- _Recorded data_:

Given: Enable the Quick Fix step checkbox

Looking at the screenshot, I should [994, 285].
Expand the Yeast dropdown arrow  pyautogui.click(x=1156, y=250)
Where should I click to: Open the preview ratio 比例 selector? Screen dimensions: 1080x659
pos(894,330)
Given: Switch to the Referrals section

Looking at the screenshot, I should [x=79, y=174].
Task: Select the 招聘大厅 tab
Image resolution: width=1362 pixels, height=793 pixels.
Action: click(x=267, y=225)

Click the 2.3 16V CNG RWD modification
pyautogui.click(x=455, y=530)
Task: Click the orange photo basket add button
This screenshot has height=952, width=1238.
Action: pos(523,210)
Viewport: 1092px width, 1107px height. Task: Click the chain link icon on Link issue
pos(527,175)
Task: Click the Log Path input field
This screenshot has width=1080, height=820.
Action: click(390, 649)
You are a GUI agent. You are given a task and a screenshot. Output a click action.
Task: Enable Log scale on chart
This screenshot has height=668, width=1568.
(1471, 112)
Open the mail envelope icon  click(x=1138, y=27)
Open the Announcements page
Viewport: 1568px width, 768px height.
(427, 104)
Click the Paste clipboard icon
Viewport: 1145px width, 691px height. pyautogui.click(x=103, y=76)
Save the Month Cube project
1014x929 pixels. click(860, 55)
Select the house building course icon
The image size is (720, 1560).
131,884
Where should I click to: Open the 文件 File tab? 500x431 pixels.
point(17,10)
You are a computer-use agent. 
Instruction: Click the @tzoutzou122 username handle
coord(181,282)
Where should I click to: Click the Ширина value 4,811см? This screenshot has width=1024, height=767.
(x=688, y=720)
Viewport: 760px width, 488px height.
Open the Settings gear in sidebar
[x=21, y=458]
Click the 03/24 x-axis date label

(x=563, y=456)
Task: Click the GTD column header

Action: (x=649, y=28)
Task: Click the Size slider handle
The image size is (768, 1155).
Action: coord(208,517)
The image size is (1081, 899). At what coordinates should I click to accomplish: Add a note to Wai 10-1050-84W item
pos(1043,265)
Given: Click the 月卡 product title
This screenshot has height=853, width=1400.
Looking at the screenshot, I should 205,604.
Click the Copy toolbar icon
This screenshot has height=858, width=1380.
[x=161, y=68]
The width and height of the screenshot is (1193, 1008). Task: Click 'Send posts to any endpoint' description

- _Objective_:
Rewrite the lines between the one holding "You are a GUI" and the one holding "Open the mail", inclusive, as a Markdown table with the columns Number and Text. Give each line its row number and leave out any blank lines.

- _Solution for this task_:
| Number | Text |
|---|---|
| 1 | You are a GUI agent. You are given a task and a screenshot. Output a click action. |
| 2 | Task: Enable Log scale on chart |
| 3 | This screenshot has height=668, width=1568. |
| 4 | (1471, 112) |
| 5 | Open the mail envelope icon  click(x=1138, y=27) |